PICICA - Blog do Rogelio Casado - "Uma palavra pode ter seu sentido e seu contrário, a língua não cessa de decidir de outra forma" (Charles Melman) PICICA - meninote, fedelho (Ceará). Coisa insignificante. Pessoa muito baixa; aquele que mete o bedelho onde não deve (Norte). Azar (dicionário do matuto). Alto lá! Para este blogueiro, na esteira de Melman, o piciqueiro é também aquele que usa o discurso como forma de resistência da vida.
março 21, 2013
"Eduardo e a bactéria-FC (esboço de artigo em desenvolvimento)", por Cleber Lambert
PICICA:"Agradeço ao meu irmão por ter me feito escutar FC, há anos atrás. Eu
fazia um curso de jornalismo absolutamente insuportável. A filosofia e o
rap forçaram-me mais do que qualquer outra coisa a pensar outra prática
comunicacional, que mais tarde eu chamaria de imidiática. É que o rap
sempre foi uma máquina informacional, com seu conectivismo material e
semiótico, uma composição vital de corpos e de signos. Ele constitui um
modo de pensamento singular. A rima, tal como o conceito filosófico, o
bloco de sensações artístico ou a imagem cinematográfica, é pensamento
em ato. O rap traça seu próprio plano, capaz de fazê-lo sair
eficientemente do caos mental e social que ameaça o povo da periferia.
Nesse sentido, ele é capaz de ricas ressonâncias e interferências com a
filosofia."
Eduardo e a bactéria-FC (esboço de artigo em desenvolvimento)

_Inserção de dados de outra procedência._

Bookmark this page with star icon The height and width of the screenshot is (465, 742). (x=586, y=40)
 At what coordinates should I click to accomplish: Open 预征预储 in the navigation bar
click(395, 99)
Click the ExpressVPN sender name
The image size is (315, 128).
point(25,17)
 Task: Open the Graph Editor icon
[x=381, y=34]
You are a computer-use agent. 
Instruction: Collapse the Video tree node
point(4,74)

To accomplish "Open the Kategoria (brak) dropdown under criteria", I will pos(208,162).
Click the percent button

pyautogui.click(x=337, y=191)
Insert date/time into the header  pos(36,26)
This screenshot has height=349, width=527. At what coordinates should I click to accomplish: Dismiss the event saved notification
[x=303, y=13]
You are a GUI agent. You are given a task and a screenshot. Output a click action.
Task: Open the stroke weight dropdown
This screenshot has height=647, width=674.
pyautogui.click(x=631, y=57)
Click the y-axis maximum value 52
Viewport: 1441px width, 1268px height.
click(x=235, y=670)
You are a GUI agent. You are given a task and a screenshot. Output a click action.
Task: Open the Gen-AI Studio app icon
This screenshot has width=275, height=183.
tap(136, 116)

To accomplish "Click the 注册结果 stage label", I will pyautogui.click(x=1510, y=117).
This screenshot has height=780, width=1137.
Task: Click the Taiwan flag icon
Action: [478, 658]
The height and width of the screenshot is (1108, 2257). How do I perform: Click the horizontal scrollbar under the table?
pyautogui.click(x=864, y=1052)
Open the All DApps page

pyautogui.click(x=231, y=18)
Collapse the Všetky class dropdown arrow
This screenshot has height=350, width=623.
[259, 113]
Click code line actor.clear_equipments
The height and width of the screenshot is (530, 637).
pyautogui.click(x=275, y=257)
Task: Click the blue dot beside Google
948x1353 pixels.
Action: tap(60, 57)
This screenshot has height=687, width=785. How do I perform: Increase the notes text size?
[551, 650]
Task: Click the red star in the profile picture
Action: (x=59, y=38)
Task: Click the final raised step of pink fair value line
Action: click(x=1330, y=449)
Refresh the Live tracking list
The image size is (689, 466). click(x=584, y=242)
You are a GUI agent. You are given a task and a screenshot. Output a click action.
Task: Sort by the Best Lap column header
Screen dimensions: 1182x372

Mesmo que o Facção Central continue, sem Eduardo já não teremos as
rimas potentes que, no auge do neoliberalismo descreveram com absoluta
precisão o funcionamento do aparelho de captura e de violência que
continuava, por outros meios, a Casa Grande e Senzala, a maquina de moer
gente da periferia, negros e pobres, através do crime, da prisão, da
máquina judiciária, da mídia, do separatismo urbano, e que Eduardo bem
chamou de "Sistema Brasileiro de Corpos", pois sempre se tratou disso,
de partilhar os corpos segundo funções e atribuições bem delimitadas, ou
seja, num espaço previamente repartido. Eduardo, com sua voz e suas
rimas, fez comunicar linhas até então solidamente mantidas a distância e
contribuiu certamente para instaurar uma subjetividade molecular que,
para além desse Sistema, conseguiu eleger Lula em 2002, um dos "nossos".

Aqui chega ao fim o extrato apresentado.